Like almost every young girl, I loved ballet class. Unlike the majority of my peers, I didn't quit ballet in junior high but added the sparkle fingers of jazz and the barefoot freedom of modern to my class load. And I kept on dancing through college and my 20s — I earned money for rehearsing and performing and got to tour abroad — not a full-fledged professional, but sweet perks for doing what I loved. I learned some things on the way, too; unsurprisingly, many transfer to my fitness life today. Here's just a handful of life lessons from my dancing days.
- Stand tall: After countless hours spent at the ballet barre followed by a decade of teaching Pilates, good posture has been drilled into me. My elongated spine keeps my back happy sitting or standing, and posture is one less technical detail to worry about when running. I think good posture is a confidence booster in any situation.
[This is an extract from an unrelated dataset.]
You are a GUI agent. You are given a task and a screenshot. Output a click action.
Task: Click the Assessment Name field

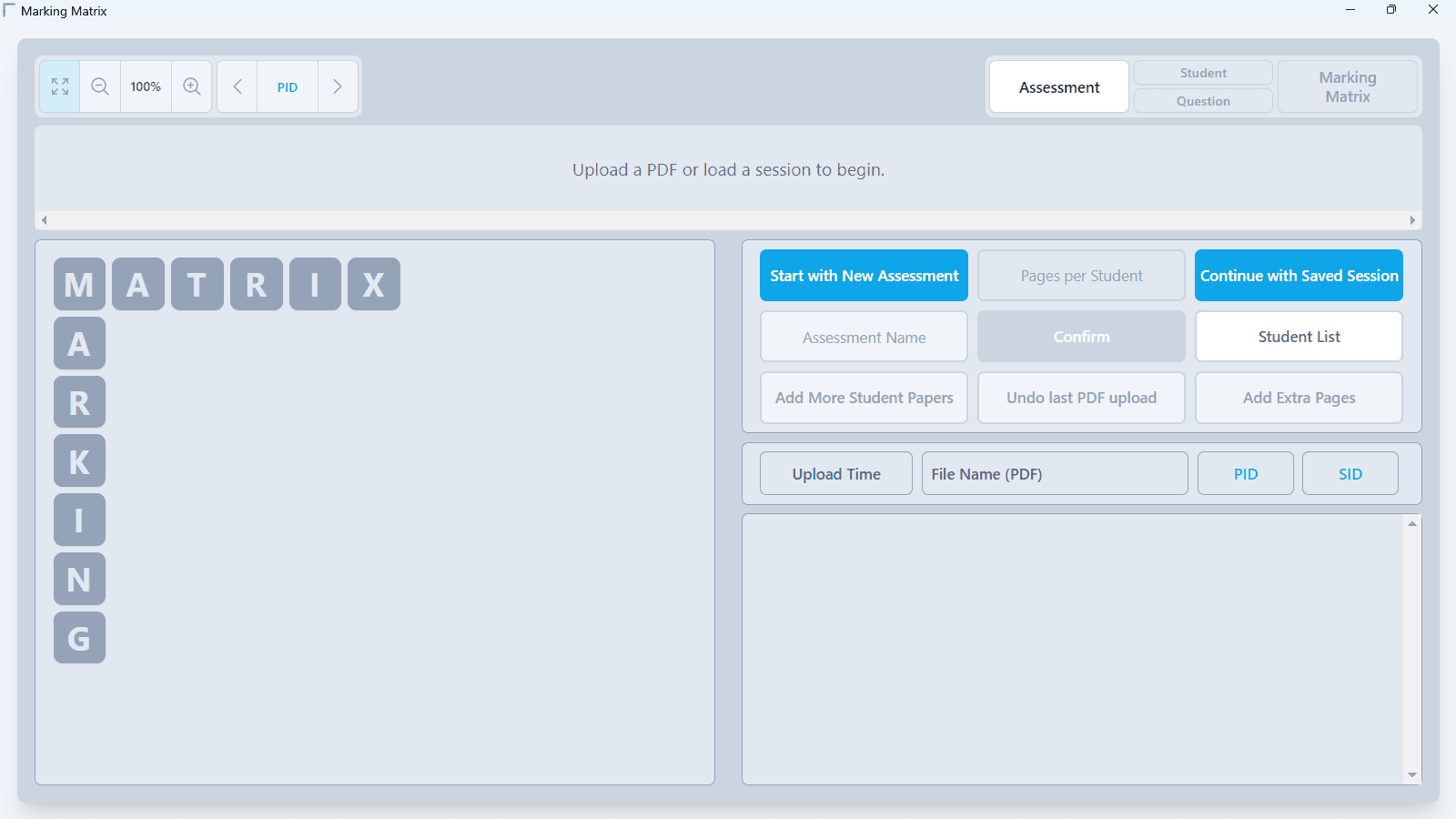tap(864, 338)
- A good warmup is a good thing: Before you leap you have to plié, if you don't want to tear any muscles or freak out your tendons. Dance classes begin by warming up the body to prime muscles and joints for bigger, bolder movements later in class. This lesson applies to all my workouts — I even like to warm up before yoga. Appropriate warmups are the foundation of a good workout.
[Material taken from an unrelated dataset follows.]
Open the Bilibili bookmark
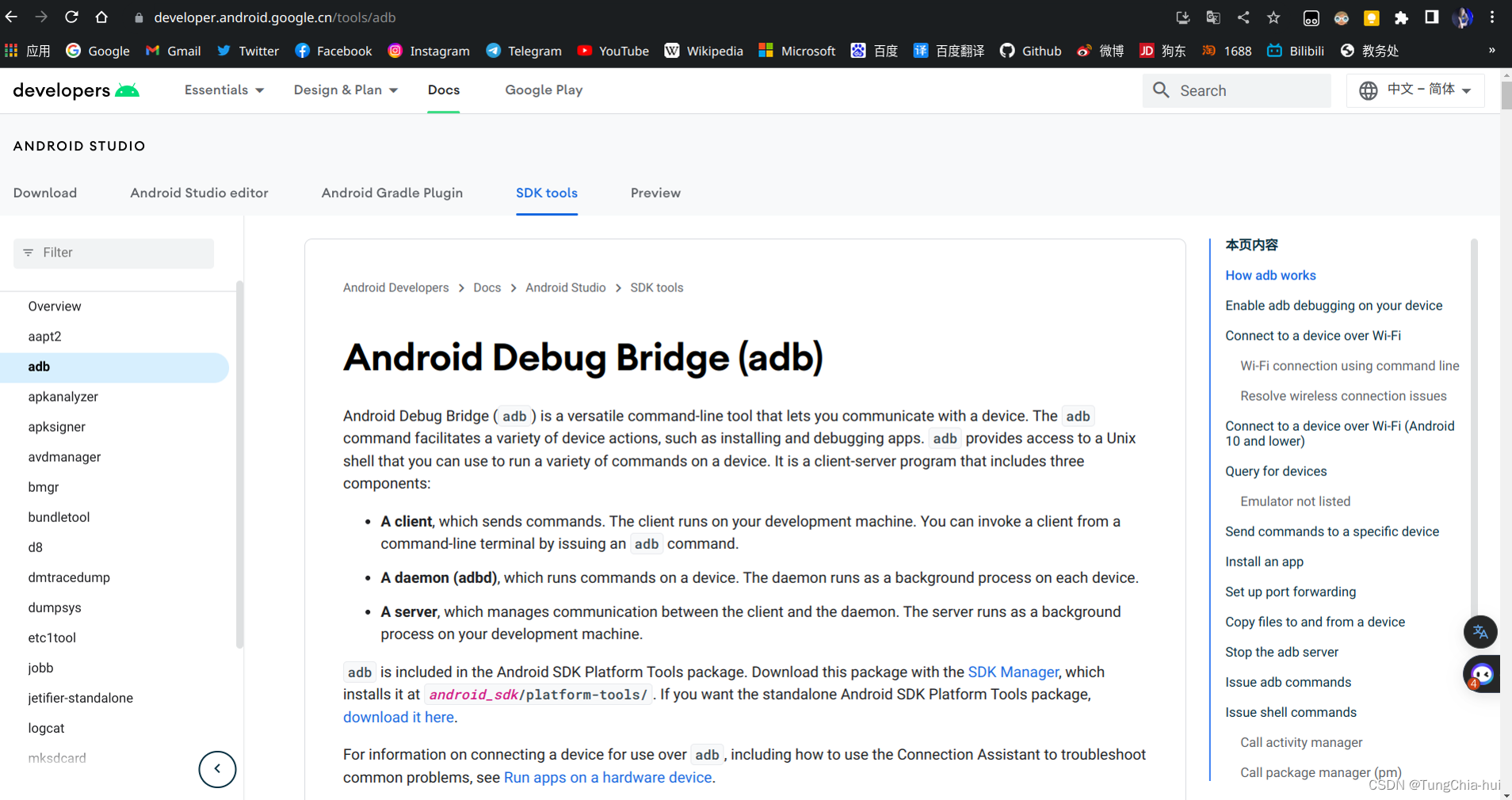 (1296, 51)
- Soft landings make for happy knees: I spent countless hours learning how to catch air, but also how to land those jumps like a cat. No one likes to hear a dancer thud after a leap. This controlled motion of landing toe to heel, rather than flat footed, helps protect the knee — and knees need all the help they can get.
- Ice is your friend: I had my fair share of injuries from Achilles tendinitis to dislocating my shoulder, and a few black eyes to boot. In all these situations, ice was my savior alleviating pain and decreasing swelling. It helped me through both acute and chronic injuries. Icing is not one of my favorite activities, but it sure does pay off. WNBA legend Lisa Leslie agrees with me and credits regular icing sessions for the longevity of her career on the court.
- It's easier to stay is shape, then get into shape: When you're rehearsing for a show, you take class. When you're performing, you take class. When you're in between shows, you take class. Keeping consistent is the key to improving (and just maintaining) your form, technique, and endurance, for any physical activity from dancing to running. Once you get out of shape, the climb back to your peak form can be daunting, so maintain what you got. Use it, or lose it.